Vida y muerte. Dos palabras que resumen el sentido de la existencia; el pálpito de un corazón desde que empieza hasta que deja de latir; la pervivencia de creencias y de diálogos con el Más Allá. Alentadores para unos, absurdos para otros, pero casi siempre, empapados de interrogantes y de incomprensión. Como el diálogo que se establece al cruzar la mirada con esos atletas, sacerdotes, mercaderes o floristas cuyo rostro, allá entre los siglos I y III después de Cristo, un “delegado de la muerte” se encargó de estampar. Enigmático e inquietante.
Tú y ellos. Su mirada en la tuya. El tiempo ha pasado. Casi dos mil años. ¿Por qué siguen vivos? Su cuerpo, en algún sarcófago, su piel resquebrajada por la humedad, sus ojos, abiertos, su mirada, viva. El tiempo transcurre, su mirada perdura. ¿Por qué? Hace dos mil años murieron, su mirada despierta. Eterna, como ese viaje al Más Allá que iniciaron el día en el que su corazón dejó de latir; como la huella que ese pincel “de la muerte” dejó sobre esas tablas. Letal, al perfilar de forma precoz el contorno de la misma; vital, al burlar su llegada perpetuando las facciones de la vida.
“Esto ha sido y ya no es”, “esto fue e iba a dejar de ser” decía Roland Barthes al referirse a una fotografía. También “fue” la vida de los rostros estampados en esas “fotografías” realizadas con pincel en tierra egipcia bajo dominio romano hace dos milenios; de los protagonistas de esos retratos que, fundiendo la técnica griega de pintura a la encáustica, el estilismo de la indumentaria romana y la creencia egipcia en el Más allá, fueron realizados para acompañar al difunto en su viaje al otro mundo, anticipándose a su muerte, dotando a su alma de un sustento físico en el que seguir reconociéndose y perpetuando su vida.

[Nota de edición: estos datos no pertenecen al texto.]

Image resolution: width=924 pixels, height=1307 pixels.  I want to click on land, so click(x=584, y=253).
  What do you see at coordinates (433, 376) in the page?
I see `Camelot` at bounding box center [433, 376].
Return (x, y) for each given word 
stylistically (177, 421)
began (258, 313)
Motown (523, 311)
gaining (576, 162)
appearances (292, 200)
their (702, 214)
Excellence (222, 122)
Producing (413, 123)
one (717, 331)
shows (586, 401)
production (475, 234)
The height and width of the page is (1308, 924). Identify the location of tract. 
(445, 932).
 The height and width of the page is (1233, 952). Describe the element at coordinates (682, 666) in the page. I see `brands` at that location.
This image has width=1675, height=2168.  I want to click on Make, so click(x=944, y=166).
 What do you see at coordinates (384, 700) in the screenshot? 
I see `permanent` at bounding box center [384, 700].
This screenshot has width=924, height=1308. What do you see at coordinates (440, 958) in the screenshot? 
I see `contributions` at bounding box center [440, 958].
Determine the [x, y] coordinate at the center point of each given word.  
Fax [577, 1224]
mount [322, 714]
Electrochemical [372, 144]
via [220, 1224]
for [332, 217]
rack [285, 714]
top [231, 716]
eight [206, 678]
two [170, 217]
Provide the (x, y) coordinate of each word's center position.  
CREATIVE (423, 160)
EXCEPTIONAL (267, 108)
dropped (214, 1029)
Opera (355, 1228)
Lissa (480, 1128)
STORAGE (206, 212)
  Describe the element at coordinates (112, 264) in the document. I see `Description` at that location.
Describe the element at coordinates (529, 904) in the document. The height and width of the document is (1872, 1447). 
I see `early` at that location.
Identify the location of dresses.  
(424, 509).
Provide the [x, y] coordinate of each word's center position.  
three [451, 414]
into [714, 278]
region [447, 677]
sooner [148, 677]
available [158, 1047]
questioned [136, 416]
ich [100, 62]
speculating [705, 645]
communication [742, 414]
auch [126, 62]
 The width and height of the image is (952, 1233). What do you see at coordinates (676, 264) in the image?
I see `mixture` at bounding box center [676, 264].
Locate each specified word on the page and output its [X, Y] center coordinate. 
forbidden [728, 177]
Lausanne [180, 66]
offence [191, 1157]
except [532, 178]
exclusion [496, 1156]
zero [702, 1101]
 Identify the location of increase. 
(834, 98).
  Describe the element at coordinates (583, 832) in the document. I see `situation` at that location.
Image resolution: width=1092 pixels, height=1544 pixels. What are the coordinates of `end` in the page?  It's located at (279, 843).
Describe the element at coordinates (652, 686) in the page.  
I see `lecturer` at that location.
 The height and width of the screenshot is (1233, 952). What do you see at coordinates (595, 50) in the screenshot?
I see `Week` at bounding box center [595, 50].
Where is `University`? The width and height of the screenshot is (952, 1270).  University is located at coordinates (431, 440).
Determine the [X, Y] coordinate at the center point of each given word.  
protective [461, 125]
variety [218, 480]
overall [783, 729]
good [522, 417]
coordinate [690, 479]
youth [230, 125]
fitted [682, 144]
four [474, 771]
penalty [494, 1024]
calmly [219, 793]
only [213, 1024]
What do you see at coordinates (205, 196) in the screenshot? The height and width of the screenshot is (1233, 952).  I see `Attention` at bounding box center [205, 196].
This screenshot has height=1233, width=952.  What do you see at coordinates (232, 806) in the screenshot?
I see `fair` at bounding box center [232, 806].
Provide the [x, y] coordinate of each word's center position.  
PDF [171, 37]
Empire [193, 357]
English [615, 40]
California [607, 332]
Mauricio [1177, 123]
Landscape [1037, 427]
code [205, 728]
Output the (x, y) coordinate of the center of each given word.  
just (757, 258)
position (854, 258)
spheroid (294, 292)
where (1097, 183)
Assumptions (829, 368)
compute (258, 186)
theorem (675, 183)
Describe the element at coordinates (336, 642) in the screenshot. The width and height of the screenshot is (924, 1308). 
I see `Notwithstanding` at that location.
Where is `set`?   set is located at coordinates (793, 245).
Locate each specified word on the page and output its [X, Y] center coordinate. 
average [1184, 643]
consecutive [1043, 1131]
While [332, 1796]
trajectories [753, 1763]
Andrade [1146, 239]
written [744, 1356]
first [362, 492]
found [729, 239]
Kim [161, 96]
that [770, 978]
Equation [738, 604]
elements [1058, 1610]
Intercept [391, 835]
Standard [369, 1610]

Vida y muerte en una mirada; en una mirada desconchada, fracturada ante la llegada de su fatídico destino, pero también intensamente adherida a aquello que intuye que algún día perderá: su propia vida, tornándose, como vasija reconstruida tras haberse hecho pedazos en el suelo, según dijera John Berger, más valiosa, y su recuerdo, como el del emigrante que marcha para no volver, más preciado.
Ahí el enigma. Me postro ante el objetivo de la muerte frente a un fotógrafo, frente a un fotógrafo con pincel, frente a una mirada que, librando una cruzada a la muerte, trata de recortar la mía sobre un trozo de madera, perpetuándola en el tiempo, en el recuerdo y en la mirada de todo aquel que se cruce con ella. Dialogando, interrogando.., tratando de descifrar el ardid responsable de que unos retratos pintados hace siglos para asistir a la muerte, burlen su efectividad dos mil años después, tornando la mirada actual y atemporal a la vez, portadora de muerte y exultante de vida…
Photo España 2011, Retratos de Fayum, Museo Arqueológico Nacional, del 1 de Junio al 24 de Julio.